Lossy Data Compression at Finite Blocklength: State of the Art, Challenges, Techniques

Victoria Kostina, California Institute of Technology

The quality of data compression systems is gauged by an appropriately defined distortion measure between the input and the output, by the amount (rate) of communication expended by the system, for a given length of the data block. Quantifying a fundamental rate-distortion-blocklength tradeoff, unsurpassable by any technology, is the holy grail of the non-asymptotic rate-distortion theory.

Naturally, the roots of the non-asymptotic rate-distortion theory lie in the classical asymptotic rate-distortion theory, which studies the minimum information rate required to sustain a given distortion in the limit of infinite blocklength. That fundamental limit is called the rate-distortion function. Shannon’s asymptotic coding theorems establish that under certain conditions, the rate-distortion given by the solution to a mutual information minimization problem. Although that convex optimization problem can often be solved numerically, in general it does not have an explicit solution. Consequently, the non-asymptotic bounds and approximations, which extend the asymptotic Shannon theory, are also in general expressed parametrically, rather than explicitly. Fortunately, for a class of distortion measures, the rate-distortion function is bound ed from below by a simple, explicit formula known as Shannon’s lower bound. Remarkably, that formula is known to be tight in the limit of low distortion.

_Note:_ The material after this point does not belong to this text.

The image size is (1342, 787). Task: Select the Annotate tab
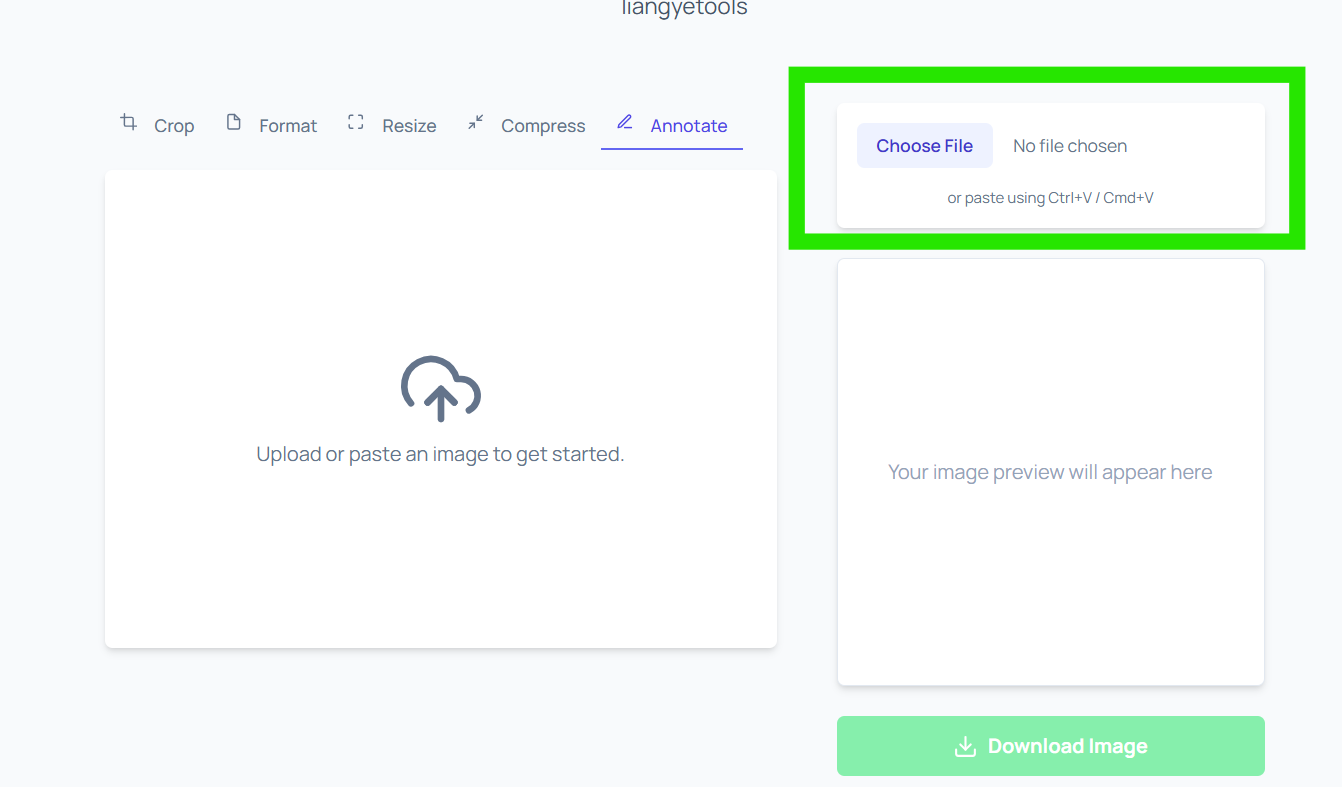pos(688,125)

In this tutorial, we present a nonasymptotic version of Shannon’s lower bound, and demonstrate how it leads to a vast simplification of the analysis and offers new intuitions for the fundamental tradeoffs in data compression. We show that lattice quantizers approach that lower bound, provided that the source density is smooth enough and the distortion is low. This implies that fine multidimensional lattice coverings are nearly optimal in rate-distortion sense even at finite blocklength. Since these new techniques are simple and intuitive, we hope that they will pave the way for a nonasymptotic analysis of some notoriously difficult rate-distortion problems, such as lossy compression of sources with memory and multiterminal lossy compression.

Victoria Kostina joined Caltech as an Assistant Professor of Electrical Engineering in the fall of 2014. She holds a Bachelor's degree from Moscow institute of Physics and Technology (2004), where she was affiliated with the Institute for Information Transmission Problems of the Russian Academy of Sciences, a Master's degree from University of Ottawa (2006), and a PhD from Princeton University (2013). Her PhD dissertation on information-theoretic limits of lossy data compression received Princeton Electrical Engineering Best Dissertation award. She is also a recipient of Simons-Berkeley research fellowship (2015).

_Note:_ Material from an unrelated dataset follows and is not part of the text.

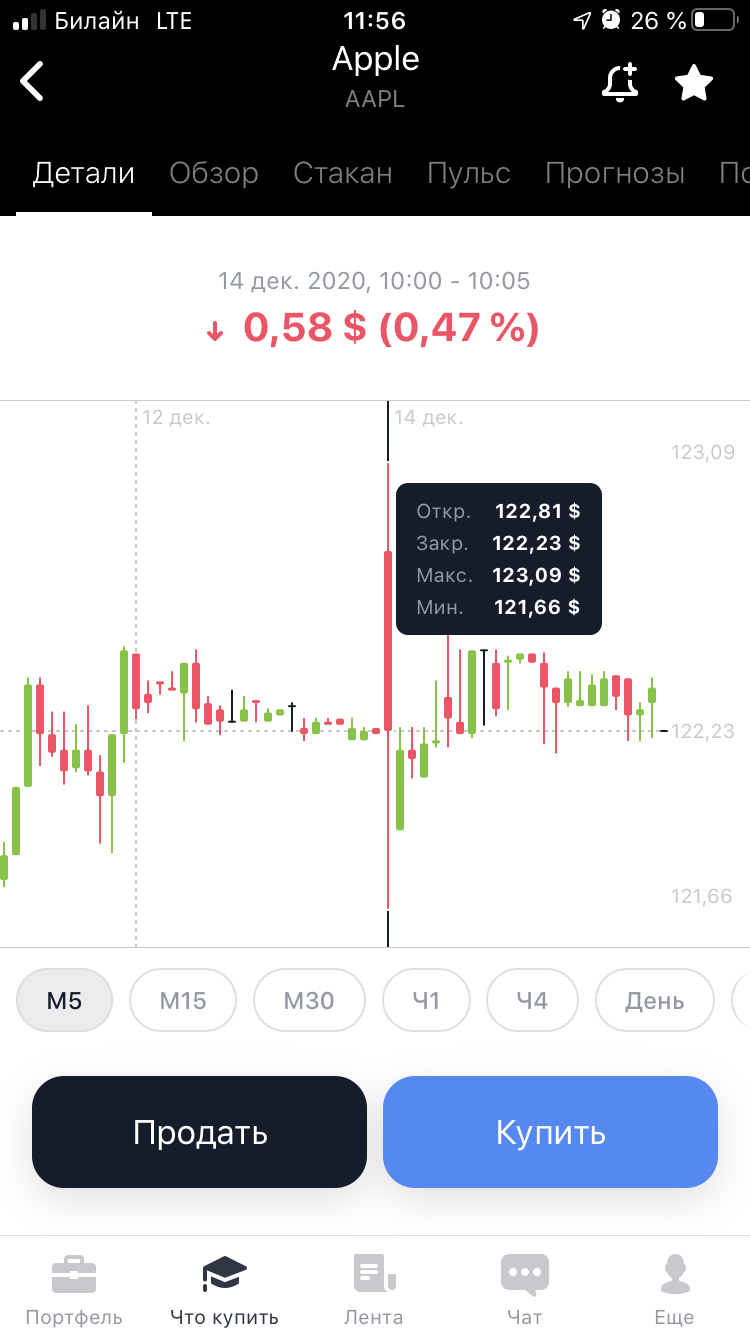This screenshot has width=750, height=1334.
Task: Switch chart to Ч4 interval
Action: (532, 1000)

Victoria Kostina's research spans information theory, coding, and wireless communications. Her current efforts explore the nonasymptotic regime in information theory. Leveraging tools from the theory of random processes and concentration of measure, she pursues fundamental insight into modern delay-constrained communication systems, including lossy and lossless data compressors, joint source-channel codes, communication with feedback.